A sessão abre com uma peça homónima de vinte minutos e meio em que Mimmo e Blunt demonstram algumas das técnicas que caracterizam o disco: o contraponto, a multifonia, a harmonização em conjunto, os sons guturais, rugosidades e texturalidades, perguntas e respostas, polifonias, uníssonos, justaposições e entrelaçamentos. Segue-se “Ravenoville Plage”, um tema onde se escutam melodias que, interessantemente, nos remetem para um imaginário folk onde o violino – carregado de rugosidade e asperidade – dá início a uma dança a dois na qual Mimmo complementa os movimentos de Blunt, da mesma forma que numa conversa alguém termina uma frase que, caso contrário, permaneceria acabada. “Humble Sonata” começa com um toque de dramatismo semi-Shostakovichiano que se resolve à medida que a tensão é substituída por uma leveza quase pueril, atmosfera que leva o duo a explorar motivos cíclicos e iterativos que, por fim, degeneram num sinistro e tenebroso final. Em “Dense-Dance-Evidence” o saxofone é tocado de forma vigorosa e explosiva, chegando mesmo a ser gutural; já o violino, mais dado a texturas e melodias funcionais do que propriamente a harmonizações com o seu parceiro, tanto se assume percussivo – tocado em col legno – como cenicamente atonal. O início de “More Than One Turn” assemelha-se a uma fuga Bachiana em que o violino é tocado quer em arco quer em pizzicato, e o saxofone emite um sopro setífero de timbre suave; a coerência contrapontística é, no entanto, perdida a meio do tema, dando lugar a um final em espiral caótica. “Oracle’s Regret” termina o disco num ambiente calmo e resoluto, com o saxofone a discursar liricamente sobre a paisagem criada pelo violino.
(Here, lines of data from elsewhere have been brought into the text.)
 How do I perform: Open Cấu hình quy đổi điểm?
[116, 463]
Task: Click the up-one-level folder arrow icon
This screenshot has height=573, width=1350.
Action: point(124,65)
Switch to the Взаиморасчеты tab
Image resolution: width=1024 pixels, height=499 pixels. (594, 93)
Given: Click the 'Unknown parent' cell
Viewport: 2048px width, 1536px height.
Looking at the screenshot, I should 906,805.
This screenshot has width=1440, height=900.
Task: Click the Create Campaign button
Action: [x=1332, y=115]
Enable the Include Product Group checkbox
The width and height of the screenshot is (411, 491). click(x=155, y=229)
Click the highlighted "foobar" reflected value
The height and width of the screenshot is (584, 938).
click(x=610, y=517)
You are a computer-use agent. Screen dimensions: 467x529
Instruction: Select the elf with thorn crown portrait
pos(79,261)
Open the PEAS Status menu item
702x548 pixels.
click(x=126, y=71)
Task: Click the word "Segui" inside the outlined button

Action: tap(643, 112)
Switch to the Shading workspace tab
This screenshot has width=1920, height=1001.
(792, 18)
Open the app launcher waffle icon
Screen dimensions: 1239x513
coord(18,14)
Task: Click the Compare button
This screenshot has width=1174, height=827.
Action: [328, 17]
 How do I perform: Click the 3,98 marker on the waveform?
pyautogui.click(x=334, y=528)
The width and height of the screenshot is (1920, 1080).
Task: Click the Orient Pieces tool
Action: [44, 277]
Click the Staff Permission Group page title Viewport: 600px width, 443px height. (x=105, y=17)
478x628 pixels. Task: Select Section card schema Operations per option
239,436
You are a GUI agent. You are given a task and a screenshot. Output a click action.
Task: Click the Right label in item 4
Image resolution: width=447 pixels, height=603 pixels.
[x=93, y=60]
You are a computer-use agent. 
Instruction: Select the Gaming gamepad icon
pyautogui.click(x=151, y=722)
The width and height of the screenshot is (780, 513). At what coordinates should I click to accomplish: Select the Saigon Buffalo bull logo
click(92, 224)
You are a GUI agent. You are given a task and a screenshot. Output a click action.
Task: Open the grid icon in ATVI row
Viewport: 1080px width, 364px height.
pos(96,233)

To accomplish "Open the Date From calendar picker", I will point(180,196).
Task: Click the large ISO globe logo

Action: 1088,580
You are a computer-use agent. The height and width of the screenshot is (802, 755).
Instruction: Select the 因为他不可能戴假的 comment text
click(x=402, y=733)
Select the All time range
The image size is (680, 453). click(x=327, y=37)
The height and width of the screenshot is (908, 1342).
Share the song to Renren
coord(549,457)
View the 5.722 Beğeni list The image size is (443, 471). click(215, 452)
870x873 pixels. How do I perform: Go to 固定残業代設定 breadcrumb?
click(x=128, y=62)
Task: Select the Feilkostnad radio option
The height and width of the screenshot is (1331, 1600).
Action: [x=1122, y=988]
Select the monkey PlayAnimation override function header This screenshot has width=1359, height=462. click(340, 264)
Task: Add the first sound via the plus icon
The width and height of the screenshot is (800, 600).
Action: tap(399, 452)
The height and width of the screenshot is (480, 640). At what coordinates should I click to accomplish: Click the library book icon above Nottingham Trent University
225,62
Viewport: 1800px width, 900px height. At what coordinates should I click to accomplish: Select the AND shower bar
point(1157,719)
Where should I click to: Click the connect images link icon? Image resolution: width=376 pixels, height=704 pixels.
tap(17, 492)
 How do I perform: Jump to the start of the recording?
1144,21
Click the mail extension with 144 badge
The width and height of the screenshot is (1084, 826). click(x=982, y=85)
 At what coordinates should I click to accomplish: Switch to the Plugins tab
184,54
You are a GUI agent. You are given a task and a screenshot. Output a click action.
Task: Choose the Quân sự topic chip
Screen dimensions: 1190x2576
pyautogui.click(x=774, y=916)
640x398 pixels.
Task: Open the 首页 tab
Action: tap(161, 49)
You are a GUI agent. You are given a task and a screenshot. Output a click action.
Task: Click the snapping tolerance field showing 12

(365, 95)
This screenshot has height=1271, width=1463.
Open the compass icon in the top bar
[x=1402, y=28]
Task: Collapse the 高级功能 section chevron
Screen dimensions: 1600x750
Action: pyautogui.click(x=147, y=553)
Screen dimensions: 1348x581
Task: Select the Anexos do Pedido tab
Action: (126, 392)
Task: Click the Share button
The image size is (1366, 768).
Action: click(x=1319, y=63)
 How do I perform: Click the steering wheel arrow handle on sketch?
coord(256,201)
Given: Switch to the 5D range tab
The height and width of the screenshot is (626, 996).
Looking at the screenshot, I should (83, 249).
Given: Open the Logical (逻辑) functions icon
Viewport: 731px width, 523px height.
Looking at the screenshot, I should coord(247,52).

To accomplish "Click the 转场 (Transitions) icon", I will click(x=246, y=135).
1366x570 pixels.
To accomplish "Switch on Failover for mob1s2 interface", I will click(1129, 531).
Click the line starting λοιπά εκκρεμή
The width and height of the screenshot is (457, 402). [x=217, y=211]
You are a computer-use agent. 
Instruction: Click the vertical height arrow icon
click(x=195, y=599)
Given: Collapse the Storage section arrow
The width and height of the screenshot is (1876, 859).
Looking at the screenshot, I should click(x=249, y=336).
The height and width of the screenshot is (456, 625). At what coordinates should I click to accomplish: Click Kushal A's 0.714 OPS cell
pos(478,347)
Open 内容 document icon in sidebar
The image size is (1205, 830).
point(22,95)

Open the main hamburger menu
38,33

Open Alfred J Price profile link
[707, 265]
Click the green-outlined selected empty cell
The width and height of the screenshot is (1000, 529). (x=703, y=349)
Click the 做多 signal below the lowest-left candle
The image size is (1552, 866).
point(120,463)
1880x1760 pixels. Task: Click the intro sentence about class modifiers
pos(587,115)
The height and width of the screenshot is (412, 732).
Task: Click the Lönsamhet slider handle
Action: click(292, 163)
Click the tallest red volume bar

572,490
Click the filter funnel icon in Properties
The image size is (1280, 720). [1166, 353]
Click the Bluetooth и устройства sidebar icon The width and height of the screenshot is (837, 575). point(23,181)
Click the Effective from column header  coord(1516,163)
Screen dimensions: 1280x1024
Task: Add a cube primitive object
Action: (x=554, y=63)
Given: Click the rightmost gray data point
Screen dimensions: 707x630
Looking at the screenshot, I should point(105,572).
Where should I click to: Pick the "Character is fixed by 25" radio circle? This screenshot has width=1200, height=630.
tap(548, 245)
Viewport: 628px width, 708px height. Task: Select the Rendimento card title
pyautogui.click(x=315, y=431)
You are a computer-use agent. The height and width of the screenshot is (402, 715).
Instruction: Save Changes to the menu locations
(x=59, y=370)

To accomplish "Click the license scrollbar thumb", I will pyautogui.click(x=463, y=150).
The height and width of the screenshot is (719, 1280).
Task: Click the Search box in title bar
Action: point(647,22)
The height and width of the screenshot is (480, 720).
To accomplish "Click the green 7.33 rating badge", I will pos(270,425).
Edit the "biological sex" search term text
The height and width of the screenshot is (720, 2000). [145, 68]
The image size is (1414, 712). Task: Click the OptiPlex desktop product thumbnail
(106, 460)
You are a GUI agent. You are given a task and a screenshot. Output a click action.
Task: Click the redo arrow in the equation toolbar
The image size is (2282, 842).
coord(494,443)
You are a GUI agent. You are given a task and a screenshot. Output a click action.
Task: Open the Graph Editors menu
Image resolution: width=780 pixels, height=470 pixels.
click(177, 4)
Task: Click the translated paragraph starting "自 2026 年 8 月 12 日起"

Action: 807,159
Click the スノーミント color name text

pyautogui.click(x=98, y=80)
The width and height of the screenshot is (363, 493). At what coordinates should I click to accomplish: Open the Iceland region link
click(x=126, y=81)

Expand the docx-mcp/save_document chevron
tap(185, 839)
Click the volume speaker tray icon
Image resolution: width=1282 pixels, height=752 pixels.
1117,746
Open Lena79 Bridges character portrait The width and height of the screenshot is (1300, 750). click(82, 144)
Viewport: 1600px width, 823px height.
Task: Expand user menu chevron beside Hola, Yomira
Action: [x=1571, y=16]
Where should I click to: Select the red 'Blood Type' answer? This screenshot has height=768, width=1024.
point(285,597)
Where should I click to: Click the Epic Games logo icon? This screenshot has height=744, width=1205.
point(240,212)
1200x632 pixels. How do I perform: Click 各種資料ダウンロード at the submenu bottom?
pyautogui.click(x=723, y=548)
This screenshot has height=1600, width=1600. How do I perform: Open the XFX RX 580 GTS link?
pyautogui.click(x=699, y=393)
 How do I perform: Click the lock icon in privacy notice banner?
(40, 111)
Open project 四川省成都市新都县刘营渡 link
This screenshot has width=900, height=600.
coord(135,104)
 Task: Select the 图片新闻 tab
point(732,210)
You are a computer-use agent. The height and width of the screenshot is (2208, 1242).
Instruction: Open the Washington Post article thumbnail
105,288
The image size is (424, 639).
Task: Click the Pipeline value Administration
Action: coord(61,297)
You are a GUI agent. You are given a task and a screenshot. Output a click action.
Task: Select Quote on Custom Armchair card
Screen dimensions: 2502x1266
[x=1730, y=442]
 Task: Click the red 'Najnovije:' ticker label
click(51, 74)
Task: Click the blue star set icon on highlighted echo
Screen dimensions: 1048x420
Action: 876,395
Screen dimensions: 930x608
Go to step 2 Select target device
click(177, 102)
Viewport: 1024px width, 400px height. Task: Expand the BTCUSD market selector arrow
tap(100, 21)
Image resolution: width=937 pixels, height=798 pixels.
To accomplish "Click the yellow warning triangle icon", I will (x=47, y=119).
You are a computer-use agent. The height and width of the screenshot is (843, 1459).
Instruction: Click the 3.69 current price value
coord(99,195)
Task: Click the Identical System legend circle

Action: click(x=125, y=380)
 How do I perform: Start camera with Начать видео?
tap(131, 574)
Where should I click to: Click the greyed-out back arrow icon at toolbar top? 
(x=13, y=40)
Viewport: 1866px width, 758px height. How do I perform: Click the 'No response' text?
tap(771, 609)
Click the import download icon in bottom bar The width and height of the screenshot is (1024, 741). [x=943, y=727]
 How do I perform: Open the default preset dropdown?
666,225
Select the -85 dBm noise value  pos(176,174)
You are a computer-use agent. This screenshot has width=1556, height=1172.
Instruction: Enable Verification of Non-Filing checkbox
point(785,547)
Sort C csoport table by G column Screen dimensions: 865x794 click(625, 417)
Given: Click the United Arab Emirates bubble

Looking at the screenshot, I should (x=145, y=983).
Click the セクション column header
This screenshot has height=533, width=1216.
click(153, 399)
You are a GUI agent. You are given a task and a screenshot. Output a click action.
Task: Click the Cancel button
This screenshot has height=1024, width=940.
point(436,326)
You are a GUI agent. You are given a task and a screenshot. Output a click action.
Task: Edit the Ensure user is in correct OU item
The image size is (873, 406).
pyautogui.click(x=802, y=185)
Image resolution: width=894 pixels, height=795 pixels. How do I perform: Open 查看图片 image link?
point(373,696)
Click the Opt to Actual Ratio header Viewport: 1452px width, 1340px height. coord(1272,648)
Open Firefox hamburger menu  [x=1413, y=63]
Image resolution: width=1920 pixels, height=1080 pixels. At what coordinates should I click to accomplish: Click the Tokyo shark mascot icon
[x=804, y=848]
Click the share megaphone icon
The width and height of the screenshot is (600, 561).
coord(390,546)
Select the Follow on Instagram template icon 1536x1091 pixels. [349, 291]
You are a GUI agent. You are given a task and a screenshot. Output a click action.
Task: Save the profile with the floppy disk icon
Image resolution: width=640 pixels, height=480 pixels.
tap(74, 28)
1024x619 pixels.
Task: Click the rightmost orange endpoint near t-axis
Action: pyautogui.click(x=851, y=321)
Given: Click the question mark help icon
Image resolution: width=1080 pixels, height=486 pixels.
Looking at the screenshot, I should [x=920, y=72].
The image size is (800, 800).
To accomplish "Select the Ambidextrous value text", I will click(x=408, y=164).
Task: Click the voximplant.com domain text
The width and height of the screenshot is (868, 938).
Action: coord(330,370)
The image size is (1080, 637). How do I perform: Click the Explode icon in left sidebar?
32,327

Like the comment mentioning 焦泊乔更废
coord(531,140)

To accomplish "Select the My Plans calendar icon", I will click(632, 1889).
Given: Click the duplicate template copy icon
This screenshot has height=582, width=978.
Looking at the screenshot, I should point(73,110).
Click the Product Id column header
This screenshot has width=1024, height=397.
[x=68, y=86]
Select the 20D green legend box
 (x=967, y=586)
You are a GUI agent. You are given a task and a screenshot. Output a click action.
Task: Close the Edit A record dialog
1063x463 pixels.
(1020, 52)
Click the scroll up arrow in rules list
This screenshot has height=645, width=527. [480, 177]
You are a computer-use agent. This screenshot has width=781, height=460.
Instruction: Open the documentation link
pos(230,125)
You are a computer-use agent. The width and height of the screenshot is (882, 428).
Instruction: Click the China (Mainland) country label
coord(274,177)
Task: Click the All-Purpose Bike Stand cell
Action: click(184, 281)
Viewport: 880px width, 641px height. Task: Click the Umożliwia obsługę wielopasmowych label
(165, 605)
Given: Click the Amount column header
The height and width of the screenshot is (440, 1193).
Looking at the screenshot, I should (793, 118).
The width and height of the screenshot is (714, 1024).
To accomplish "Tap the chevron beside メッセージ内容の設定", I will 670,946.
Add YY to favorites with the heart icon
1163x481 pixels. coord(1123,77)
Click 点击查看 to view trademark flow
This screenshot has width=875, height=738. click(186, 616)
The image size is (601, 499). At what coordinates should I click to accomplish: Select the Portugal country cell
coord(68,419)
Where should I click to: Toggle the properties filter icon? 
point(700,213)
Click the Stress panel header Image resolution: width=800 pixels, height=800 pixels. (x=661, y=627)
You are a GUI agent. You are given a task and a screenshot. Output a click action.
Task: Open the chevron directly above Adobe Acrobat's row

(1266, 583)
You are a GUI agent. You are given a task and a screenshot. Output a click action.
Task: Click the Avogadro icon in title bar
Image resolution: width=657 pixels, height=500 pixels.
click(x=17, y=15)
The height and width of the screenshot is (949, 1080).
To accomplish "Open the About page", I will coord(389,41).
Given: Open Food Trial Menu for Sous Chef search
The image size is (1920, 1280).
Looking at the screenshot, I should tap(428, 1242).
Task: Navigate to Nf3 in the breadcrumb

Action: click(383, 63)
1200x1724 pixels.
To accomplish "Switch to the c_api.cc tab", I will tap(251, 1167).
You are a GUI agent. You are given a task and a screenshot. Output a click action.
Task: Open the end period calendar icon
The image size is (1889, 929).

Busy Butterflies é um álbum em que Mimmo e Blunt conseguem manter um ritmo e dinamismo que permitem que nunca nos afastemos demasiado da sua audição. A criatividade da improvisação e a técnica das execuções mantêm-nos curiosamente à espera do próximo som, da próxima textura, da próxima surpresa. Deste modo, apesar da opção da instrumentação ser marcada pela ausência de percussão, esta é uma escolha que expande e dá ênfase aos contornos tímbricos e texturais de cada um dos instrumentos. Não é um disco fácil – exige atenção e paciência -, porém Mimmo e Blunt, claramente, disfrutaram do momento e, indubitavelmente, deram forma a mais um registo de uma colaboração que revela simbiose e entrosamento.